Sciencemadness Discussion Board

Solubility of tungstic acid

jkus - 11-4-2007 at 13:29

From Google Serach, it appears that H2WO4 (tungstic acid) is nigligibly soluble in water. (Exception:HF)

It only dissolves in concentrated solutions of alkali hydroxides and in ammonia.

I am in dilemma which alkali hydroxide is to be used?
Because I want that alkali hydroxide volatile.

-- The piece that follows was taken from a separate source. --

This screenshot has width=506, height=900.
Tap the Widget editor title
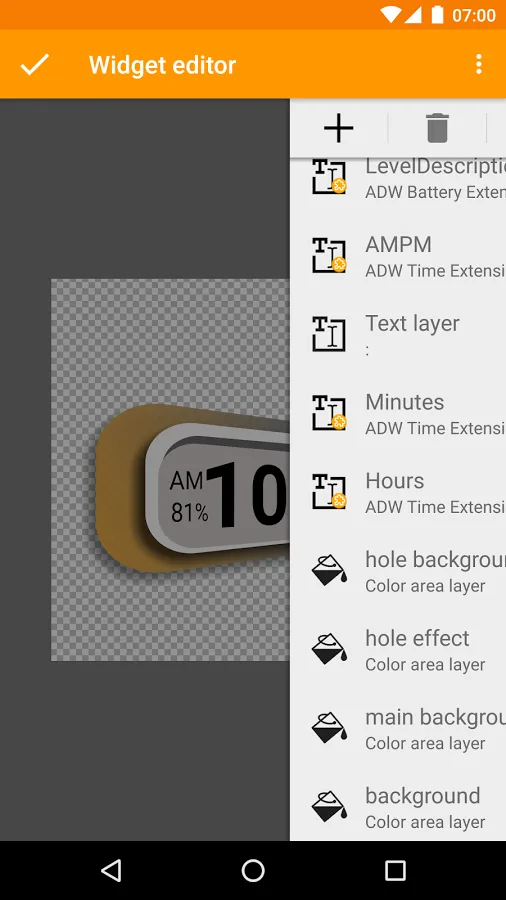(x=162, y=65)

I mean it should be thermally decomposible.

Need suggestion.

Pyridinium - 11-4-2007 at 13:35

tungstic acid will dissolve in aqueous ammonia, which is volatile, but it will form ammonium paratungstate.

Thermal decomposition of this will give yellow tungsten oxide, blue tungsten oxide, or ammonium tungsten bronze depending on the conditions.

You could crystallize out the ammonium paratungstate and let the solution evaporate without heating.

jkus - 11-4-2007 at 13:39

Well,
Thats true.
What I want to do is to prepare thin films of WO3 by spray pyrolysis (thermal decomposiiotn) onto the glass substrates.
Then I want to deposit composite TiO2/WO3 thin films by the same technique. I have already prepared TiO2 thin films from methanolic solution. Now to prepare Composite film, it is necessary that the precursors of TiO2 and WO3 should have one common solvent in which they could dissolve completely. So I need non-aqueous solvent.

not_important - 11-4-2007 at 13:51

SFAIK you're pretty much limited to

A) Instead of ammonia, using an amine with a large enough organic chain that it will drag the tungsten portion into an organic solvent; the carbon may cause problems for your goals.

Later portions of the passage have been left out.